On pense souvent à elle en tant qu’épouse de Paul McCartney, bien sûr – mais elle était aussi, déjà avant de le rencontrer, une photographe aussi douée que créative. Dans ce livre, on découvre l’étendue et la diversité de son talent: après une partie dédiée à ses excellents portraits d’artistes et photos de concerts (elle fut la première femme photographe à faire la couverture du magazine Rolling Stone avec un portrait d’Eric Clapton), ce sont des tranches de vie qui dominent, entre photos de famille, souvenirs de voyages et clichés de la campagne écossaise, où le couple possédait une maison.

Empreintes de tendresse et d’humour, ces images sont profondément avant-gardistes: dans les années 60 et 70, alors qu’on réservait la photo aux grandes occasions et aux sujets “nobles”, peu de gens photographiaient la banalité du quotidien. Personne, sans doute, ne le faisait aussi bien que Linda, dont les compositions étaient toujours naturellement réussies (pratiquement aucune image n’a été recadrée).

Le résultat est authentique, émouvant, nostalgique, et d’une douceur enveloppante. Le regard poétique et malicieux de la photographe donne envie de croquer la vie et de voir la beauté partout; il nous transmet aussi avec pureté l’amour qu’elle portait à ses enfants, son mari, et les animaux dont elle s’entourait. Une vraie bouffée de simplicité joyeuse !

MODERN COLOR
Fred Herzog

Si comme moi vous aimez la couleur et les ambiances vintage, ce splendide livre est un must !
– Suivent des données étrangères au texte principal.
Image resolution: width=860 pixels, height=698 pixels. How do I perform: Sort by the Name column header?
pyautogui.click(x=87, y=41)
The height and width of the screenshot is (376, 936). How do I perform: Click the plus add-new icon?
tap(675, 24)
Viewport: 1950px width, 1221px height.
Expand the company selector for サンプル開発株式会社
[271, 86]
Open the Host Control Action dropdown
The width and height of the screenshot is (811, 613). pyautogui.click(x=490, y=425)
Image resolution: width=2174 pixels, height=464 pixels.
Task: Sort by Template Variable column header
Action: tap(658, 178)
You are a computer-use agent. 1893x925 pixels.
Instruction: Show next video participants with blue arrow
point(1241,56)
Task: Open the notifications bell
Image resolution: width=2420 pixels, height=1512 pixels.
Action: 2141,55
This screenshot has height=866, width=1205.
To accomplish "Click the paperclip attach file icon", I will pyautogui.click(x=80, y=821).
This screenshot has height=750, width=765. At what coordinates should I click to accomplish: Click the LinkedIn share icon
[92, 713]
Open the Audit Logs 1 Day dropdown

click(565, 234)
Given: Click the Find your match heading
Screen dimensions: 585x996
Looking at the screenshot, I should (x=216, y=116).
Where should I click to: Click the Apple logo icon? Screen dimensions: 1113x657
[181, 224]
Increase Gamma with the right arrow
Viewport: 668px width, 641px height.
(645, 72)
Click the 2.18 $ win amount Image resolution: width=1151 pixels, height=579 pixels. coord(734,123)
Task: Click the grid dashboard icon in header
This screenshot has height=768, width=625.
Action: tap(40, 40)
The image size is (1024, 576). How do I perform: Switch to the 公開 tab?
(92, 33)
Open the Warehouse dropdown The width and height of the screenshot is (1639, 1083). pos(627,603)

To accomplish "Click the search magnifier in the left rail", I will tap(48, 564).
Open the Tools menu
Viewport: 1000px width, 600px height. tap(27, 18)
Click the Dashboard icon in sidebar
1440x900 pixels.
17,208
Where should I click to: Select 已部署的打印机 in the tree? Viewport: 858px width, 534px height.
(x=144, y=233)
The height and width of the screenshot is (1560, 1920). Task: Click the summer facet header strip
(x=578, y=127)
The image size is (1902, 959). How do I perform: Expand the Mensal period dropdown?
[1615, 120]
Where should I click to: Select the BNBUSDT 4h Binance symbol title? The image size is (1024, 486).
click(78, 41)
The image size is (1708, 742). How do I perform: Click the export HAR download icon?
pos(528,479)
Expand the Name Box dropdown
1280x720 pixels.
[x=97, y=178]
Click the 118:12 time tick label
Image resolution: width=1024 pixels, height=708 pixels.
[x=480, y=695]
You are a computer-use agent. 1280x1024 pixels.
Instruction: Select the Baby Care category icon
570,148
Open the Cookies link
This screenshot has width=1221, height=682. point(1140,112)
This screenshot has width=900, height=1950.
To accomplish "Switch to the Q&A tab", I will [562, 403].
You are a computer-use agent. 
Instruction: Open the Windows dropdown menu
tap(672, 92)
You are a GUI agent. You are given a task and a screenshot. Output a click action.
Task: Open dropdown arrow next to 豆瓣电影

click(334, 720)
Citoyen allemand immigré à Vancouver en 1953, Fred Herzog est devenu à 76 ans une légende, grâce à la découverte tardive de l’immense oeuvre de sa vie: des milliers de clichés pris dans les rues de sa ville d’adoption – et ailleurs – à ses heures perdues, capturant avec brio l’âme et l’histoire de la métropole canadienne. Surtout, Herzog était un véritable pionnier dans le monde de la photographie: à une époque où les structures institutionnelles de l’art n’avaient d’yeux que pour les clichés en noir et blanc, considérés plus nobles, il travaillait principalement avec du Kodachrome, préfigurant la vague de la « nouvelle photographie » en couleur des années 70 aux Etats-Unis (William Eggleston, Stephen Shore, Joel Meyerowitz…).

Et quelle sensibilité aux tonalités qui l’entouraient ! Modern Color est un régal pour les yeux, autant pour son esthétique très 50’s et 60’s (une période faste pour Vancouver dont les rues commerçantes étaient pleines de vie et d’enseignes lumineuses), que pour les scènes d’humanité très variées et toujours empreintes d’une certaine émotion qu’il capture avec talent, ses belles compositions, et, justement, sa capacité à jouer de la lumière et des couleurs.

Parce que le monde qu’il documente est aujourd’hui disparu, son travail est un voyage très nostalgique, mais aussi profondément inspirant lorsque l’on est soi-même créateur/rice d’images – et tout simplement magnifique à regarder.

STREET PHOTOGRAPHER
Vivian Maier

On ne présente plus Vivian Maier (1926-2009), la nounou photographe solitaire qui, toute sa vie, a pris des dizaines de milliers de clichés sans jamais les montrer – ni même, pour une bonne quantité d’entre eux, les faire développer. Si vous ne l’avez pas encore vu, je vous recommande mille fois le documentaire À la recherche de Vivian Maier, qui raconte toute l’histoire de cette femme énigmatique et de la découverte extraordinaire de son oeuvre, par hasard, dans un box de stockage impayé.

Ce livre est l’un des 4 ou 5 ouvrages d’anthologie qui présentent ses photos, et comme son nom l’indique, il se centre sur la photographie de rue – sujet de prédilection de l’artiste – avec une centaine d’images moyen format en noir et blanc, datant du milieu du siècle.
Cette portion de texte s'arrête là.